Reddit thread with Aja's recent talk:
https://www.reddit.com/r/baduk/comments ... e_29_2016/Video direct link:
http://www.liacs.leidenuniv.nl/~kosters ... 16/ah1.movCopy/paste of my comments from reddit
Contents:
0:00 Introduction/Awards
9:20 Aja Huang's talk starts, history of his involvement in Go programming
15:20 Google DeepMind -- Why write Go programs?
17:30 Operating AlphaGo vs Lee Sedol
18:10 What makes AlphaGo so strong?
21:40 Convolutional neural networks
24:40 How to train the networks
26:20 Policy network Supervised learning -- 30 million positions from KGS 5d+ games, 4 weeks x 50 GPUs
27:35 Policy network Reinforcement learning -- self-play, 1 week x 50 GPUs
29:50 Value network Reinforcement learning -- 30 million games of self-play, 1 week x 50 GPUs
30:40 Graph of Mean Squared error of move guessing
32:00 Tree search algorithm
34:55 Mistake/typo in Nature paper Accuracy of raw policy should be 30%, not 24% as in the paper
35:15 Graph of AlphaGo Elo (Nature paper version v13 [vs Fan Hui])

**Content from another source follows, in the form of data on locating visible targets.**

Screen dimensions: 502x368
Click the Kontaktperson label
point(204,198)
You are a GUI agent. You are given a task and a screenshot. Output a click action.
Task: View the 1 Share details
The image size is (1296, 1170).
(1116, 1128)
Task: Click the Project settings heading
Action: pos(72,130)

35:55 Graph of v18 [vs Lee Sedol] AlphaGo Elo -- v18 is 3~4 stones stronger than v13
37:30 Game 4 vs Lee Sedol "Horizion effect? The answer is too deep in the tree. Weakness of the value network? Too few similar positions in the training set. Anyway, the problem is fixed in the latest version!"
39:45 What's next?
There isn't much new information in this talk. At 35:55 he shows the Elo graph of v18 (the one that played Lee Sedol), and that it is 3~4 stones stronger than v13 (the one that played Fan Hui). It's the same graph they have shown in some other talks given since the Lee Sedol game.
I'm pretty sure that recent rumors about AlphaGo being 4 stones stronger come from seeing that graph. He didn't say anything about how much stronger current AlphaGo is than v18.
He did say that the current AlphaGo plays correctly after Lee Sedol's 78th move in Game 4. As far as how they fixed it, it seems they mostly just did more and more training and now it plays that position correctly.